Getting out of a bad relationship can be tricky, especially when money is involved. And for the federal government, the billions it has spent to bail out Fannie Mae (Stock Quote: FNMA) and Freddie Mac (Stock Quote: FRE) could very will push it to sever ties with the mortgage finance companies.
“Fixing this system is one of the most consequential and complicated economic policy problems we face as a country,” Treasury Secretary Timothy Geithner said at a conference held in Washington to discuss the future of housing finance. “And I think it's worth stepping back and asking the basic questions: What went wrong over the past few years? And what are the most important flaws in the system that we have to fix?”
Here’s looking at you, Fannie and Freddie.
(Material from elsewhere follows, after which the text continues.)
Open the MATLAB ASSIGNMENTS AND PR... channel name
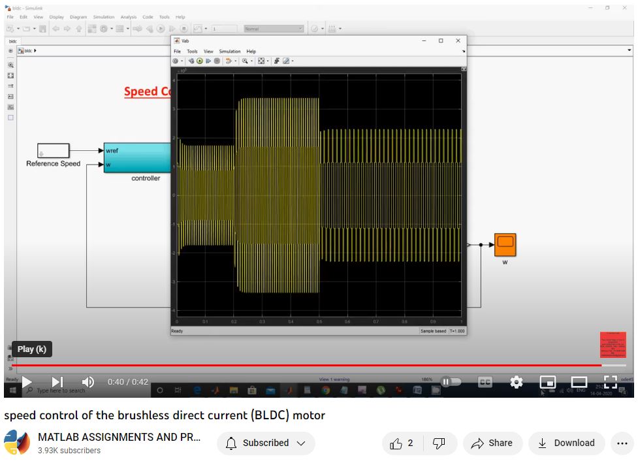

The companies, which buy mortgages from banks to resell to investors as securities, have carried on a sordid affair with the federal government during the past 50 years. Originally created by the Roosevelt Administration to back mortgages during the Great Depression, Fannie and little brother Freddie were, for a stretch of time, publicly held. During their years on the market, faulty lending practices, bolstered by a need to stay competitive in the housing market, led the firms to amass $5 trillion in debt. This, in turn, forced the government to intercede.
They were taken over by the Treasury at the height of the financial crisis in 2008. Since then, the government has lent both firms more than $150 billion.
While members of Congress and analysts have been decrying the government’s relationship with Fannie and Freddie for years, Tuesday’s conference marks the first time that the Obama administration took a firm stance on the future of the companies.
“It is not tenable to leave in place the system we have today,” Geithner said. “We will not support returning Fannie and Freddie to the role they played before conservatorship, where they fought to take market share from private competitors while enjoying the privilege of government support.”